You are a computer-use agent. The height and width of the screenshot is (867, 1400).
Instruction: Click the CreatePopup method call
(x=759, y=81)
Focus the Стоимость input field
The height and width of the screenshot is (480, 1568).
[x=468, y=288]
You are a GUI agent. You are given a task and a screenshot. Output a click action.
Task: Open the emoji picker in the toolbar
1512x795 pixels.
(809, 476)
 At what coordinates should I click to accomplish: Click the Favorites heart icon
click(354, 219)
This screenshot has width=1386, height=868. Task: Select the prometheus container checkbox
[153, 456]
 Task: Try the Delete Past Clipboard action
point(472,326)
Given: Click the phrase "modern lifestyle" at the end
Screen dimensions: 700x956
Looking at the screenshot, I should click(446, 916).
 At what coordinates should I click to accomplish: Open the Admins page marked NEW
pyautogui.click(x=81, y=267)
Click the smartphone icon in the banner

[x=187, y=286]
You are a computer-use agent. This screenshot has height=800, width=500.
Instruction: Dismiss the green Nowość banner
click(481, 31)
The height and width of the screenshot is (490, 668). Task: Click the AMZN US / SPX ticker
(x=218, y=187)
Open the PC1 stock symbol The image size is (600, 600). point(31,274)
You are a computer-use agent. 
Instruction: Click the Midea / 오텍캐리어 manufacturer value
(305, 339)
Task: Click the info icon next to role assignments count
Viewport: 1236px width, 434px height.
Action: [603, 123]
════
> EXERCISE
Could you write out the records again, from the line containing "Task: Click the info" through the end of the records, requests included, and shift every coordinate in the answers up by 123?

> THE SOLUTION
Task: Click the info icon next to role assignments count
Viewport: 1236px width, 434px height.
Action: [726, 246]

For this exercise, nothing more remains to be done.